Avec Matisse, 1941-1954, le Grand Palais s’attache à une période décisive et longtemps moins isolée pour elle-même : celle des treize dernières années de création du peintre, après la grave opération qui faillit lui coûter la vie en 1941. L’exposition montre comment, affaibli physiquement mais porté par un élan neuf, Henri Matisse entre alors dans une phase de production d’une densité exceptionnelle, où se croisent peintures, dessins, livres illustrés, vitraux, textiles et surtout gouaches découpées.

Une fin de vie transformée en laboratoire créatif

Cette séquence tardive n’a rien d’un simple épilogue. Elle apparaît au contraire comme un moment de synthèse, de radicalisation et d’invention. Plus de 300 œuvres sont réunies, dont plusieurs rarement montrées en France, pour suivre un artiste qui change sa manière de travailler sans renoncer à ses obsessions : la couleur, l’espace, la lumière, la forme. L’exposition insiste ainsi sur le rôle central de l’atelier, devenu un espace vivant, mouvant, où les papiers découpés épinglés aux murs dialoguent avec les toiles, les dessins et les projets monumentaux.

L’un des grands fils conducteurs du parcours est l’émergence des fameuses gouaches découpées.

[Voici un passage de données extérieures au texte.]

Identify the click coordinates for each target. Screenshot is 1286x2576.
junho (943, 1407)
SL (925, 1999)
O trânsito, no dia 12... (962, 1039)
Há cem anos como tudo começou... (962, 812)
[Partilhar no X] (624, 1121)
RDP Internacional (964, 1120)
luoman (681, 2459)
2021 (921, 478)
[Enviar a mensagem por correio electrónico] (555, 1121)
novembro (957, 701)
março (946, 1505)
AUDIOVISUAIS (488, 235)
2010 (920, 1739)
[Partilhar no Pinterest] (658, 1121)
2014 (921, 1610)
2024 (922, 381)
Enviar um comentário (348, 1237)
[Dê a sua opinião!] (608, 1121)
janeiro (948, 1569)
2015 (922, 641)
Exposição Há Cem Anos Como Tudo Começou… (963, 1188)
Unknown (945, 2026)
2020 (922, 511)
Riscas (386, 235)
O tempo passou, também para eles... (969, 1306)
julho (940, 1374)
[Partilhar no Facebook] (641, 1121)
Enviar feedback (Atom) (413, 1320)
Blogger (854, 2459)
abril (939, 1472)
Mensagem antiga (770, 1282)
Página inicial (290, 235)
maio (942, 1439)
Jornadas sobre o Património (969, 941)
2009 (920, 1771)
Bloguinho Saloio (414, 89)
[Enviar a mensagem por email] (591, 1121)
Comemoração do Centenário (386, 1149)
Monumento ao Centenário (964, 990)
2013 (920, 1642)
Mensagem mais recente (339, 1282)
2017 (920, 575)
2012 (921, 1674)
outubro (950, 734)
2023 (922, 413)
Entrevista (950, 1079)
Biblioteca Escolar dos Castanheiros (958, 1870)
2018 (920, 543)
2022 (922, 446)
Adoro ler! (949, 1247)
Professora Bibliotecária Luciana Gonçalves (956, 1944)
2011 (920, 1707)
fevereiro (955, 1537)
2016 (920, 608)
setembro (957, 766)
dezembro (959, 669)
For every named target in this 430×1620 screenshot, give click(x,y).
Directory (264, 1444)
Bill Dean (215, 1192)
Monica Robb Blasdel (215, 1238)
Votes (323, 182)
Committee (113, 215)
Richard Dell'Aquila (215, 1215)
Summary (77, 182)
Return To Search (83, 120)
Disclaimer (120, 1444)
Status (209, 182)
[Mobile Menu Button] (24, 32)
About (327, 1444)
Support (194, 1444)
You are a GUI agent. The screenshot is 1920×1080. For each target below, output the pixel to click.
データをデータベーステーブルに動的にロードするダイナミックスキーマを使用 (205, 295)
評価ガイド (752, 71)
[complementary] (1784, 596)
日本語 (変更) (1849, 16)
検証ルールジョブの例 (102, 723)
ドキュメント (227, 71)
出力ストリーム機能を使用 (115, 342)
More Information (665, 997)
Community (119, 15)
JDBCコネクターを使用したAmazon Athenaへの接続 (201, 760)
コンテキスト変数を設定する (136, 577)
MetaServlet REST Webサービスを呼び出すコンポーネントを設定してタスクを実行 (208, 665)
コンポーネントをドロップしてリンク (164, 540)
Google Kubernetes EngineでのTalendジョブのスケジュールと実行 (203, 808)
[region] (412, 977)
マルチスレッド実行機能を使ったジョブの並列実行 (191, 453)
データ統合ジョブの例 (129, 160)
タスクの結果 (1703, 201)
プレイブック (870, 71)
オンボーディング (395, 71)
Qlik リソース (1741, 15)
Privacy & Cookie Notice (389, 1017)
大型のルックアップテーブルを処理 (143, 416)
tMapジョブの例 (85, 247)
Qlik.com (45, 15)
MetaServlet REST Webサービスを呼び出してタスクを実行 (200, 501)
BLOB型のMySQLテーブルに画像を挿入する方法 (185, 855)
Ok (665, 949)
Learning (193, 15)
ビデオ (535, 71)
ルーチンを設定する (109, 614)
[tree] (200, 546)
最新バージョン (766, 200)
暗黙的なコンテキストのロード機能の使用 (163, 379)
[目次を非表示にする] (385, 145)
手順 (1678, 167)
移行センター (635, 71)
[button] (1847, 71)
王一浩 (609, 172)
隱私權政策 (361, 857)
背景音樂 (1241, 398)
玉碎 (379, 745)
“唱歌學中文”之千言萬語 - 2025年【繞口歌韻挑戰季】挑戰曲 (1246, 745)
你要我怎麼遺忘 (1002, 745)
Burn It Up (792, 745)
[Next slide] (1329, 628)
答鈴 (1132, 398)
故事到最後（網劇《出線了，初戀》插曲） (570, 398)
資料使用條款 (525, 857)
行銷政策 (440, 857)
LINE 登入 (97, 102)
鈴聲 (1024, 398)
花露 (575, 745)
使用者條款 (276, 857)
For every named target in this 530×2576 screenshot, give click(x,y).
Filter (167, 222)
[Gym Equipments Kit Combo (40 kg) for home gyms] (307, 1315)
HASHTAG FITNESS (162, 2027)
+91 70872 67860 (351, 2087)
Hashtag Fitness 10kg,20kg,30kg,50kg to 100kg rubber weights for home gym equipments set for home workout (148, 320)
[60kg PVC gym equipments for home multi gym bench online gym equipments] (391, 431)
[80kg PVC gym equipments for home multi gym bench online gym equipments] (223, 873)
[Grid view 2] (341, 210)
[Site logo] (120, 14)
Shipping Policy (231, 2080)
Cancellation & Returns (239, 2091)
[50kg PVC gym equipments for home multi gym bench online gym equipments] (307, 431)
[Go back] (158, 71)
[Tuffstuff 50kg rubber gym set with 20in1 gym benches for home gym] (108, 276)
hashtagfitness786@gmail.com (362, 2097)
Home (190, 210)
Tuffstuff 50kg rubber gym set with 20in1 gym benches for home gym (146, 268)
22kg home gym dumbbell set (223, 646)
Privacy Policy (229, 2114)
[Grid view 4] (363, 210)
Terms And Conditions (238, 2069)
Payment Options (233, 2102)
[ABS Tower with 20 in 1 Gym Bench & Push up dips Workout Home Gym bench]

Nées d’abord comme un outil de travail, elles finissent par s’émanciper pour devenir un langage à part entière. Des ensembles liés à Jazz, publié en 1947, aux grands panneaux de la maturité, on voit Matisse “dessiner dans la couleur”, avec une liberté inédite. Cette technique lui permet d’agrandir l’échelle de ses compositions tout en simplifiant le geste, jusqu’à des œuvres devenues emblématiques comme La Tristesse du roi, L’Escargot ou la série des Nus bleus.

Peinture, chapelle, vitraux : l’ampleur d’une “deuxième vie”

L’exposition rappelle aussi que cette “deuxième vie” ne se résume pas aux papiers découpés. Matisse continue de peindre abondamment dans les années 1940, notamment avec les Intérieurs de Vence, où les aplats colorés et les tensions de l’espace atteignent une intensité singulière. Ces toiles montrent qu’il ne cesse pas d’explorer la peinture, même lorsqu’il invente d’autres voies. L’enjeu n’est pas le remplacement d’une technique par une autre, mais l’élargissement d’un vocabulaire plastique devenu de plus en plus libre.

Le parcours met enfin en valeur son ambition monumentale à travers les projets décoratifs, les cartons de vitraux et les éléments liés à la chapelle du Rosaire de Vence, à laquelle il se consacre de 1948 à 1951. C’est là que se mesure pleinement la portée de cette dernière période : Matisse ne pense plus seulement en tableaux, mais en ensembles, en murs, en lumière, en circulation du regard. Le Grand Palais montre ainsi un artiste vieillissant qui ne se replie pas sur son œuvre passée, mais pousse plus loin encore sa recherche, jusqu’à faire de ses dernières années l’un des moments les plus audacieux de tout son parcours.